Bereits zum fünften Mal wird ein weihnachtlicher Geschenktransport durchgeführt. Der Start war am zweiten Weihnachtsfeiertag, am Donnerstag wurden die Geschenke verteilt und Silvester wollen die Helfer schon wieder zuhause feiern.

Es ging nach Siebenbürgen

Mit auf Tour gingen rund 130 Pakete mit einem Gewicht von anderthalb Tonnen, die mit zwei Kleinbussen und einen Pkw transportiert werden. "Die Päckchen wurden ganz gezielt für bedürftige Familien gepackt", erzählt Dorothea Böhme von der Rumänienhilfe Lichtenstein. Ziel der Fahrt war Jakobsdorf im rumänischen Landesteil Siebenbürgen, der einst von deutschen Siedlern geprägt wurde. Heute leben hier vor allem in den Dörfern viele Angehörige der Volksgruppen der Sinti und Roma, die oftmals bettelarm sind.

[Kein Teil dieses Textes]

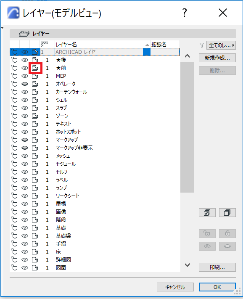Select the カーテンウォール layer row
This screenshot has height=299, width=243.
click(95, 92)
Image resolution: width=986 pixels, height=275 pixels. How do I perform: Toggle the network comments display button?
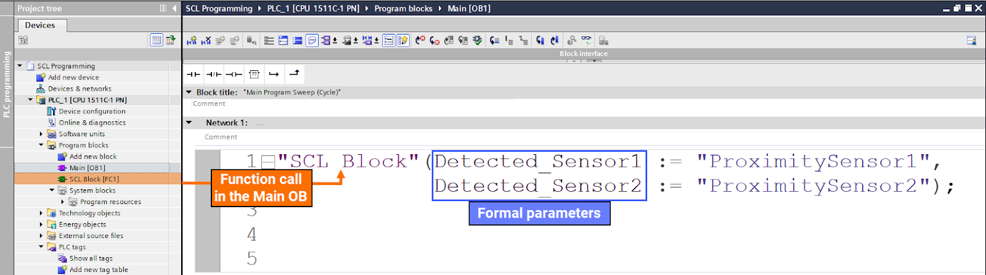pyautogui.click(x=312, y=41)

Um ihre Lebensbedingungen zu verbessern und so auch die Flucht in andere Ländern zu verhindern, betreibt die Rumänienhilfe auch eine Sozialstation in Jakobsdorf, die Hilfsgüter verteilt oder für einen Obolus verkauft. Außerdem wird eine medizinische Versorgung ermöglicht. Dafür werden regelmäßig Spendengüter gesammelt.

Im Jahr 2017 konnten auch vier Lkw mit Hilfsgütern nach Rumänien geschickt werden. "Die Spendenbereitschaft in der Region ist wirklich groß. Wir sind dankbar, wie das immer alles klappt", sagte Karlheinz Böhme.